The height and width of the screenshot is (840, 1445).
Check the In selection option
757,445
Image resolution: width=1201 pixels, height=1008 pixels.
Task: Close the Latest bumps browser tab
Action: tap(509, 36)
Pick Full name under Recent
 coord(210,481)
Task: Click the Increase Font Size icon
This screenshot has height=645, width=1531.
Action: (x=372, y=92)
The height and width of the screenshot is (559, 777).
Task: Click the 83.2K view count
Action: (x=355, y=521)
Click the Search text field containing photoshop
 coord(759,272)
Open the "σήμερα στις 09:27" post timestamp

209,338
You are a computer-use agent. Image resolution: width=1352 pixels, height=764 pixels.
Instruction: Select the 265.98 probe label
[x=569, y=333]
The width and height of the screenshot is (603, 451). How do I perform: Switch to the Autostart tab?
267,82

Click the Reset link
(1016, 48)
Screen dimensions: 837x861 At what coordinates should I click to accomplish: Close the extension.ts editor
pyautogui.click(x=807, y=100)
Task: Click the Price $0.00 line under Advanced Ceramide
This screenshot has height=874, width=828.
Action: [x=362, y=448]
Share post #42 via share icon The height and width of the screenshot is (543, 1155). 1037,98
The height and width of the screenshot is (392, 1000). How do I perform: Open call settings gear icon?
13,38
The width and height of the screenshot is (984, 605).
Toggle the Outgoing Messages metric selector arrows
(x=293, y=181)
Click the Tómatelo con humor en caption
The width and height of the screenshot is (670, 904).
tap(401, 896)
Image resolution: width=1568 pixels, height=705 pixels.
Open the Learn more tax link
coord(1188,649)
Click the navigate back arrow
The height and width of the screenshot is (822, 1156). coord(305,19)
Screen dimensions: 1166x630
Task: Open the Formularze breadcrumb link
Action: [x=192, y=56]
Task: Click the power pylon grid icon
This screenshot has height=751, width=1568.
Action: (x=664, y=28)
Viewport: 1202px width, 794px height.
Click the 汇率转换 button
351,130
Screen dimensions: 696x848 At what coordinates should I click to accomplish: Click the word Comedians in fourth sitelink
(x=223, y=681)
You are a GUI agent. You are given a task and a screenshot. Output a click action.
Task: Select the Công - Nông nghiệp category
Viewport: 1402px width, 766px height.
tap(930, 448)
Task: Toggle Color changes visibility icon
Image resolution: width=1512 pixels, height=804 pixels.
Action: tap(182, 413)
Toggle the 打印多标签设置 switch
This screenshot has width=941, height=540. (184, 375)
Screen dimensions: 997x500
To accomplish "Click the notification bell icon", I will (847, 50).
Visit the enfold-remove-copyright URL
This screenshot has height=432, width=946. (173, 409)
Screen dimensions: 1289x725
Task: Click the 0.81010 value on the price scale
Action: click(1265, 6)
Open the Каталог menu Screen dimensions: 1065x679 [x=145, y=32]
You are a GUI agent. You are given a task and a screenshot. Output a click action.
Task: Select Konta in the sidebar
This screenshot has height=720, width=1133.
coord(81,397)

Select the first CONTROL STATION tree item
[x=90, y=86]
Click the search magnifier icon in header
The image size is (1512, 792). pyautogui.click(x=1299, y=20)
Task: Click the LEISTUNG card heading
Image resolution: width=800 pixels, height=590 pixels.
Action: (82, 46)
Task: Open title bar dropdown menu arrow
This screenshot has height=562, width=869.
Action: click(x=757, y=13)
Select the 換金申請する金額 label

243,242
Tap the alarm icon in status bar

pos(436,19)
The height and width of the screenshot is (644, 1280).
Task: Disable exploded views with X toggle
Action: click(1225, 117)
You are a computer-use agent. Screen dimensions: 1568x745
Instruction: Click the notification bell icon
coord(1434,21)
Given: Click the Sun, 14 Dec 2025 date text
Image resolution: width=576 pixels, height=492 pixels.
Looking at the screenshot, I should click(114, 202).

——

Output every entry exactly as it appears.

The height and width of the screenshot is (840, 1445).
Check the In selection option
757,445
Image resolution: width=1201 pixels, height=1008 pixels.
Task: Close the Latest bumps browser tab
Action: tap(509, 36)
Pick Full name under Recent
 coord(210,481)
Task: Click the Increase Font Size icon
This screenshot has height=645, width=1531.
Action: (x=372, y=92)
The height and width of the screenshot is (559, 777).
Task: Click the 83.2K view count
Action: (x=355, y=521)
Click the Search text field containing photoshop
 coord(759,272)
Open the "σήμερα στις 09:27" post timestamp

209,338
You are a computer-use agent. Image resolution: width=1352 pixels, height=764 pixels.
Instruction: Select the 265.98 probe label
[x=569, y=333]
The width and height of the screenshot is (603, 451). How do I perform: Switch to the Autostart tab?
267,82

Click the Reset link
(1016, 48)
Screen dimensions: 837x861 At what coordinates should I click to accomplish: Close the extension.ts editor
pyautogui.click(x=807, y=100)
Task: Click the Price $0.00 line under Advanced Ceramide
This screenshot has height=874, width=828.
Action: [x=362, y=448]
Share post #42 via share icon The height and width of the screenshot is (543, 1155). 1037,98
The height and width of the screenshot is (392, 1000). How do I perform: Open call settings gear icon?
13,38
The width and height of the screenshot is (984, 605).
Toggle the Outgoing Messages metric selector arrows
(x=293, y=181)
Click the Tómatelo con humor en caption
The width and height of the screenshot is (670, 904).
tap(401, 896)
Image resolution: width=1568 pixels, height=705 pixels.
Open the Learn more tax link
coord(1188,649)
Click the navigate back arrow
The height and width of the screenshot is (822, 1156). coord(305,19)
Screen dimensions: 1166x630
Task: Open the Formularze breadcrumb link
Action: [x=192, y=56]
Task: Click the power pylon grid icon
This screenshot has height=751, width=1568.
Action: (x=664, y=28)
Viewport: 1202px width, 794px height.
Click the 汇率转换 button
351,130
Screen dimensions: 696x848 At what coordinates should I click to accomplish: Click the word Comedians in fourth sitelink
(x=223, y=681)
You are a GUI agent. You are given a task and a screenshot. Output a click action.
Task: Select the Công - Nông nghiệp category
Viewport: 1402px width, 766px height.
tap(930, 448)
Task: Toggle Color changes visibility icon
Image resolution: width=1512 pixels, height=804 pixels.
Action: tap(182, 413)
Toggle the 打印多标签设置 switch
This screenshot has width=941, height=540. (184, 375)
Screen dimensions: 997x500
To accomplish "Click the notification bell icon", I will (847, 50).
Visit the enfold-remove-copyright URL
This screenshot has height=432, width=946. (173, 409)
Screen dimensions: 1289x725
Task: Click the 0.81010 value on the price scale
Action: click(1265, 6)
Open the Каталог menu Screen dimensions: 1065x679 [x=145, y=32]
You are a GUI agent. You are given a task and a screenshot. Output a click action.
Task: Select Konta in the sidebar
This screenshot has height=720, width=1133.
coord(81,397)

Select the first CONTROL STATION tree item
[x=90, y=86]
Click the search magnifier icon in header
The image size is (1512, 792). pyautogui.click(x=1299, y=20)
Task: Click the LEISTUNG card heading
Image resolution: width=800 pixels, height=590 pixels.
Action: (82, 46)
Task: Open title bar dropdown menu arrow
This screenshot has height=562, width=869.
Action: click(x=757, y=13)
Select the 換金申請する金額 label

243,242
Tap the alarm icon in status bar

pos(436,19)
The height and width of the screenshot is (644, 1280).
Task: Disable exploded views with X toggle
Action: click(1225, 117)
You are a computer-use agent. Screen dimensions: 1568x745
Instruction: Click the notification bell icon
coord(1434,21)
Given: Click the Sun, 14 Dec 2025 date text
Image resolution: width=576 pixels, height=492 pixels.
Looking at the screenshot, I should click(114, 202).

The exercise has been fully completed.